A ello atribuyó el fracaso de la carta venezolana de 1811, la primera constitución de Iberoamérica, que se inspiró en la ley fundamental estadounidense y adoptó el formato federal. Según Bolívar, “seducidos por el deslumbrante brillo de la felicidad del Pueblo Americano”, los constituyentes venezolanos pensaron “que las bendiciones de que goza son debidas exclusivamente a la forma de Gobierno y no al carácter y costumbres de los Ciudadanos.”
Bolívar, como se sabe, era firme partidario del gobierno republicano. Pero su preferencia era por un sistema unitario, con un ejecutivo fuerte, inspirado en el gobierno británico, como lo señaló en Angostura.

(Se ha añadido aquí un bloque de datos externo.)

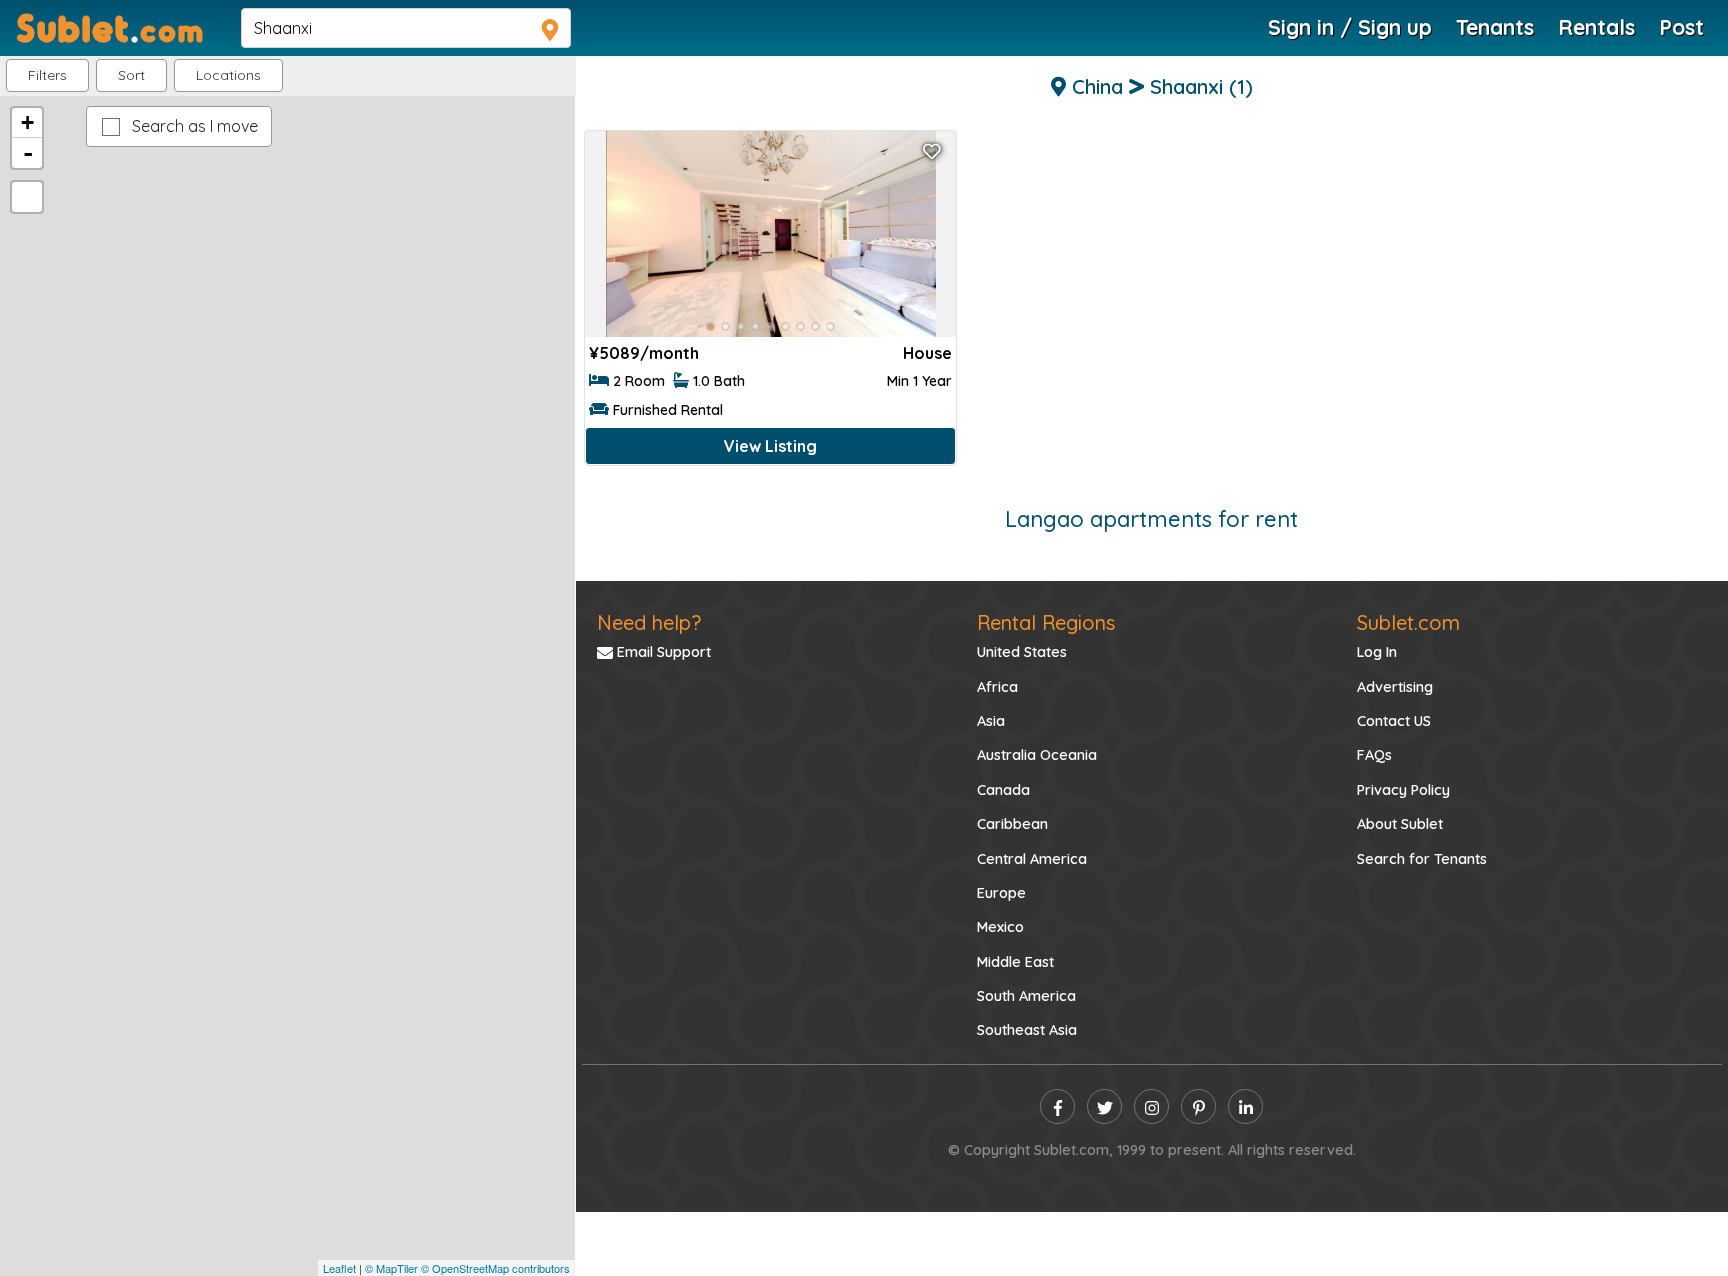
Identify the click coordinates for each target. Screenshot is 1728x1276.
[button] (228, 75)
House (927, 353)
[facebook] (1057, 1106)
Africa (997, 687)
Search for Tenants (1422, 859)
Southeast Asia (1027, 1030)
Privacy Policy (1403, 790)
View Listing (770, 446)
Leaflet (339, 1268)
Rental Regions (1046, 622)
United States (1022, 652)
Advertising (1395, 687)
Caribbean (1012, 824)
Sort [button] (131, 75)
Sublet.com (1408, 622)
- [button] (28, 153)
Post (1681, 27)
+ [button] (27, 122)
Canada (1003, 790)
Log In (1377, 652)
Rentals (1596, 27)
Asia (991, 721)
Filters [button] (47, 75)
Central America (1032, 859)
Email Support (662, 652)
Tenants (1495, 27)
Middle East (1015, 962)
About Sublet (1400, 824)
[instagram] (1151, 1106)
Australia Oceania (1037, 755)
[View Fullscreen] (27, 197)
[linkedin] (1245, 1106)
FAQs (1374, 755)
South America (1026, 996)
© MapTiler (391, 1268)
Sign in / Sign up (1350, 27)
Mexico (1000, 927)
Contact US (1394, 721)
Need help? (649, 622)
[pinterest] (1198, 1106)
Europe (1001, 893)
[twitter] (1104, 1106)
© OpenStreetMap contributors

Las discrepancias entre unitarios y federalistas caracterizaron la historia política de América Latina durante el siglo XIX. Al final, la tendencia unitaria se impuso en la mayoría de ellos, incluyendo a Panamá, donde hasta la poca autonomía municipal que contempló nuestro constitucionalismo, como un modesto contrapeso a la preponderancia del ejecutivo, se perdió durante la dictadura militar.
La mal llamada “descentralización” que se adoptó en años recientes ha significado la redistribución de la corrupción y la arbitrariedad, que ahora prevalecen con descaro en todos los municipios del país. Muy lejos está semejante aberración del sistema de equilibrios y frenos al ejercicio del poder instaurado en Filadelfia en 1787.
Columna originalmente publicada en La Prensa (Panamá), el 25 de mayo de 2022. El autor es politólogo e historiador; director de la maestría en Asuntos Internacionales en Florida State University, Panamá; y presidente de la Sociedad Bolivariana de Panamá.